Começaram a entrar, aos pares, em grupo, uns atrás dos outros. Sempre gostei daqueles primeiros olhares auspiciosos ou desconfiados, aquele primeiro mirar mútuo que tenta adivinhar se vai correr bem o ano letivo todo. A leva tem sido cada vez maior. De ano para ano a entrada na sala de aula tem engordado e agora faz lembrar aquela primeira massa humana compacta na partida para a meia maratona de Lisboa. Só que desta feita não é para correr. É para sentar - e os problemas começam aí. Não há cadeiras suficientes, não há espaço para aqueles corpos desajustados das carteiras. Jovens de secundário, sentados sempre nas mesmas carteiras desde o segundo ciclo. Mesas ergonómicamente desadaptadas para pernas que levantam pesos no ginásio e saltos altos que elevam os joelhos contra os tampos.

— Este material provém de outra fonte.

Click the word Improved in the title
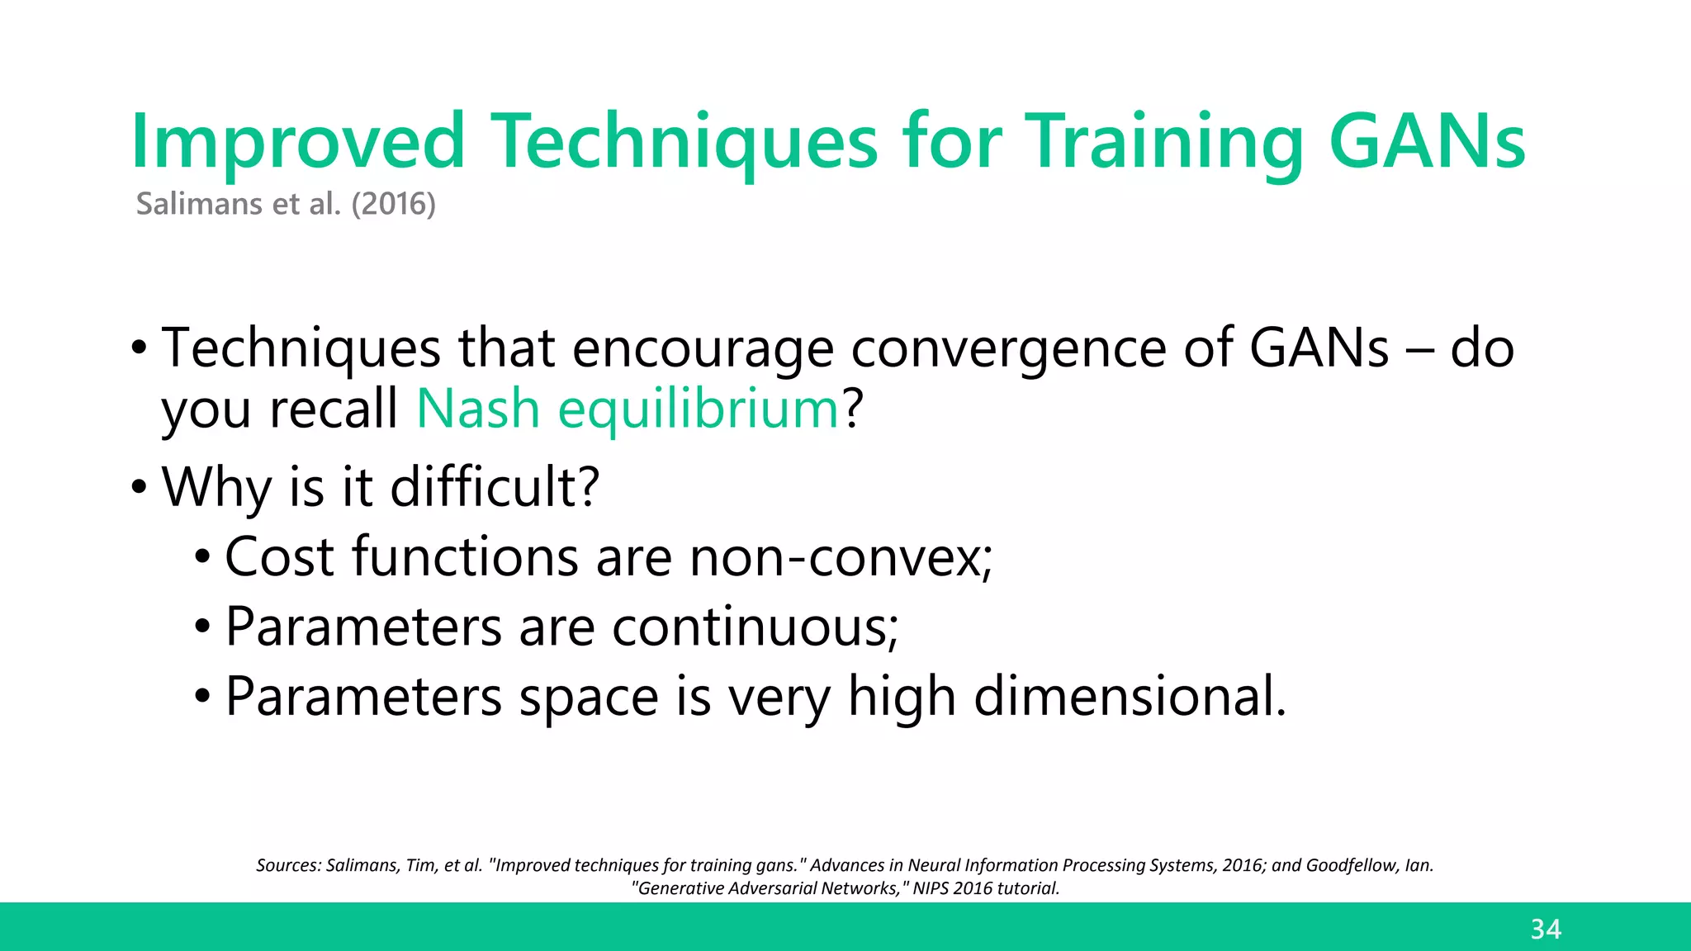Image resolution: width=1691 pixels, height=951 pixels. pos(298,142)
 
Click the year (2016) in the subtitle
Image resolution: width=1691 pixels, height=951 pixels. pos(393,204)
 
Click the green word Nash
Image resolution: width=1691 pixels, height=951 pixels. pos(478,409)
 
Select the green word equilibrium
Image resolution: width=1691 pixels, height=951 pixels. pos(699,409)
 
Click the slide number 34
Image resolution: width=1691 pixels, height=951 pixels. pos(1546,930)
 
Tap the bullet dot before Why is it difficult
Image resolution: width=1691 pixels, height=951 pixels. pos(139,487)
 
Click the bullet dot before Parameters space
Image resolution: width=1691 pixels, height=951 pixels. pos(203,697)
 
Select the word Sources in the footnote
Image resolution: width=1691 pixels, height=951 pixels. pos(287,865)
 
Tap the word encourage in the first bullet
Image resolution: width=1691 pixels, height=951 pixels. pos(703,348)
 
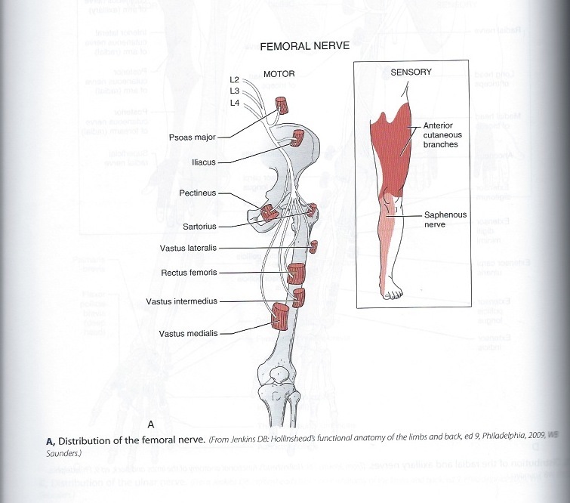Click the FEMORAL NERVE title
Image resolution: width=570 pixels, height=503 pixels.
(304, 46)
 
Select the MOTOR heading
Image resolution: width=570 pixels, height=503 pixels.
(279, 73)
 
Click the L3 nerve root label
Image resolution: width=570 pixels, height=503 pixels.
(234, 91)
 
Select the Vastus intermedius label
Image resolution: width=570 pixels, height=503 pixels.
(181, 301)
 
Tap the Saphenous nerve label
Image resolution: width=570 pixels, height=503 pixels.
(445, 221)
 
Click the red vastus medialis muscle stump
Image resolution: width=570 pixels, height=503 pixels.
(280, 316)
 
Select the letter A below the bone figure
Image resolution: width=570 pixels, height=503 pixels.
(151, 423)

Não há cadeiras, não há espaço, não chega a haver oxigénio para respirarmos todos ao mesmo tempo, lá teremos de negociar isso também. Demora um certo tempo esta logística, o sentá-los, entalados uns nos outros, para gáudio de uns e desconforto de outros, mais reservados, mais cientes do seu espaço íntimo de segurança. Penso: primeiro obstáculo pessoal à aprendizagem. Estar fisicamente desconfortável, sentir a nossa intimidade invadida e arranjar aí zona de concentração, não obstante. Ponho-me no lugar deles e já sinto que partem em desvantagem.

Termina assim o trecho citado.